Wednesday, April 23, 2014
The Associated Press
BOSTON – Acoustics pioneer Amar Bose, founder and chairman of the audio technology company Bose Corp., known for the rich sound of its small tabletop radios and its noise-canceling headphones popular among frequent fliers, has died at age 83.
In this Aug. 23, 2005 file photo Amar Bose, founder and chairman of Bose Corp., the audio technology company, pauses during an interview with The Associated Press in his office in Framingham, Mass. The company announced Friday, July 12, 2013, that Bose has died. He was 83. (AP Photo/Chitose Suzuki, File)
Bose's death was announced Friday by the company's president, Bob Maresca, and the Massachusetts Institute of Technology, where Bose began his acoustics research and was on the faculty for more than 40 years.
Bose founded the company, based in Framingham, just outside Boston, in 1964. Maresca said the company will remain privately held.
"Dr. Bose founded Bose Corporation almost 50 years ago with a set of guiding principles centered on research and innovation," Maresca said. "That focus has never changed."
The company's products include elegant Wave system radios boasting "lifelike, room-filling sound," cushioned QuietComfort headphones for reducing background noises such as airplane engines, home theater accessories and computer speakers.
In 2011, Bose gave MIT the majority of Bose Corp. stock in the form of non-voting shares whose dividends are used to support education and research. MIT does not participate in management or governance of the company.
Bose, who was born and raised in Philadelphia to parents who were natives of India, received his bachelor's degree, master's degree and doctorate from MIT, all in electrical engineering.

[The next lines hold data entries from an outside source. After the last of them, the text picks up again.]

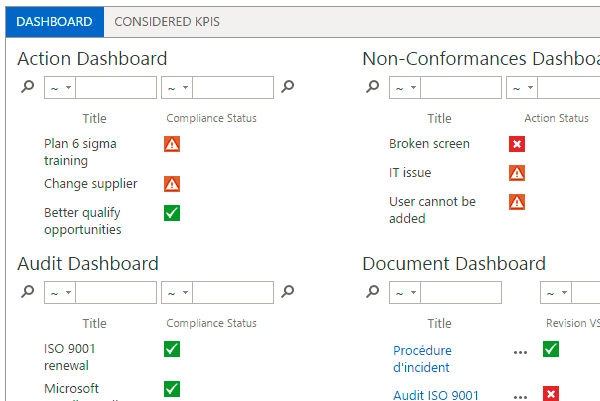
Task: Click the warning icon next to IT issue
Action: coord(517,173)
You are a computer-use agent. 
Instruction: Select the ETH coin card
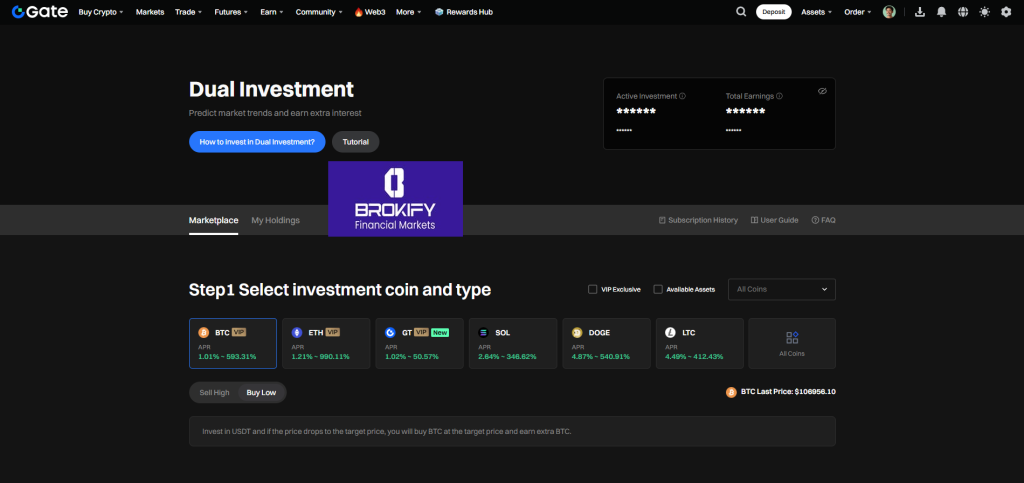[x=325, y=343]

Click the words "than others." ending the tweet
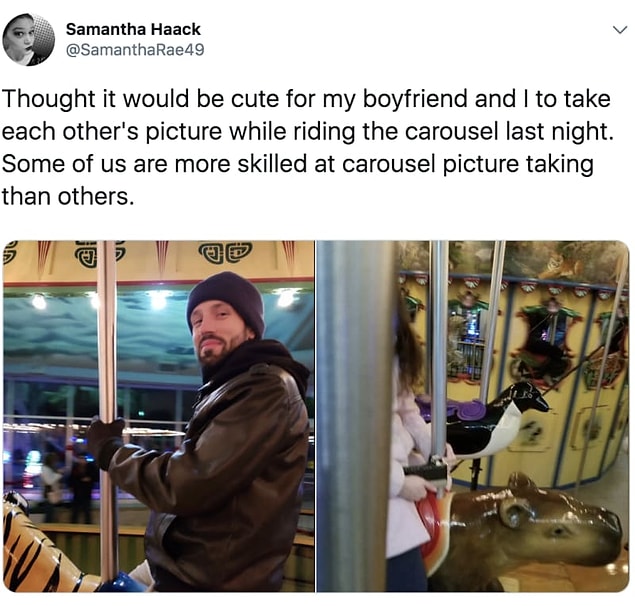pos(68,196)
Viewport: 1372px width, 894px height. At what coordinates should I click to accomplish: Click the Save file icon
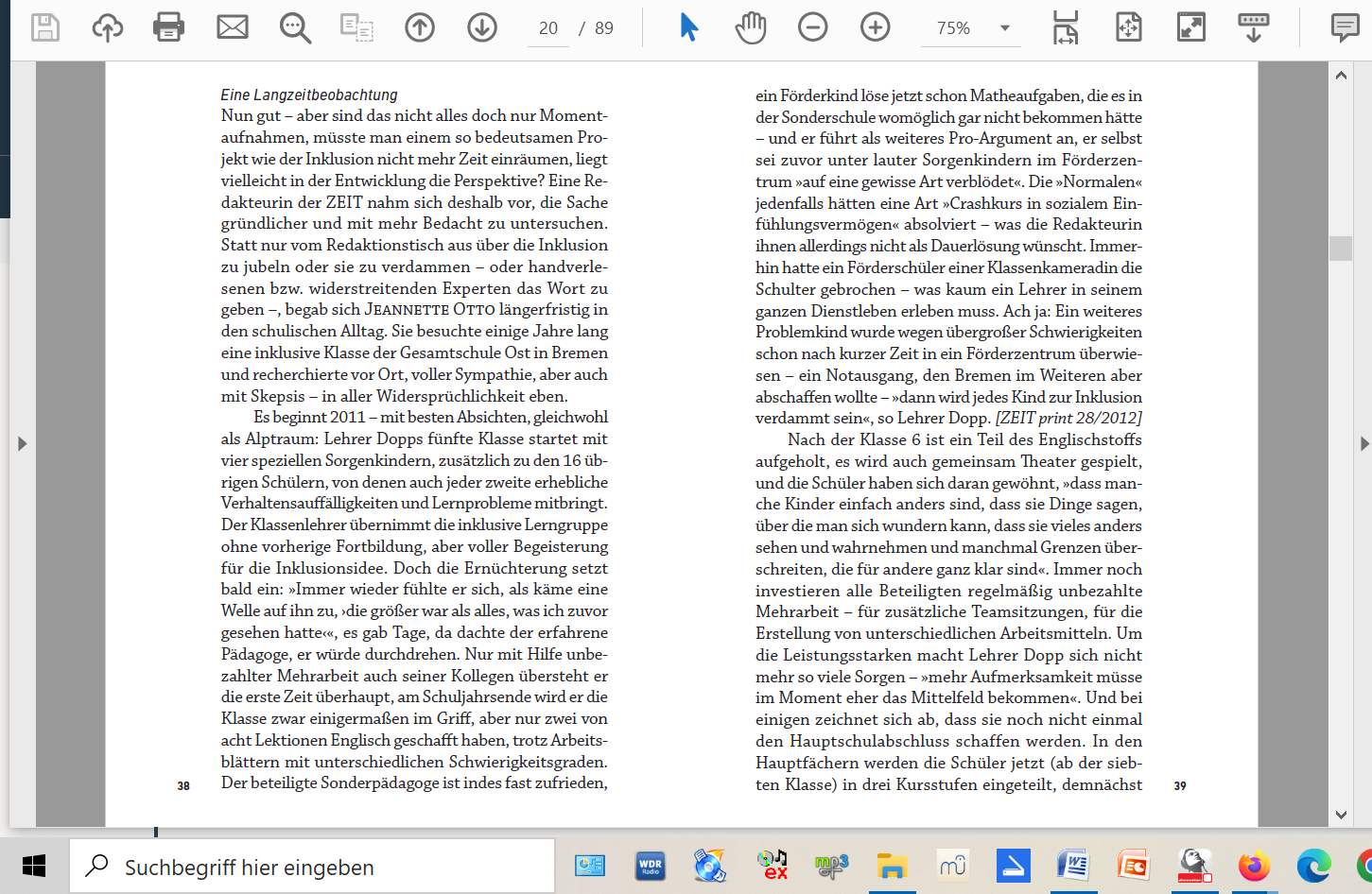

Bose was asked to join the faculty in 1956, and he accepted with the intention of teaching for no more than two years, the university said. He continued as a member of the MIT faculty until 2001.
The university said Bose made his mark in research and in teaching.
Bose started a research program in physical acoustics and psychoacoustics, leading to the development of patents in acoustics, electronics, nonlinear systems and communication theory.
MIT President L. Rafael Reif called Bose "an extraordinarily gifted leader."
"He made quality mentoring and a joyful pursuit of excellence, ideas and possibilities the hallmark of his career in teaching, research and business," Reif said in a statement.
Bose was a Fulbright Postdoctoral Scholar, an elected member of the National Academy of Engineering and of the American Academy of Arts and Sciences and a fellow of the Institute of Electrical and Electronics Engineers.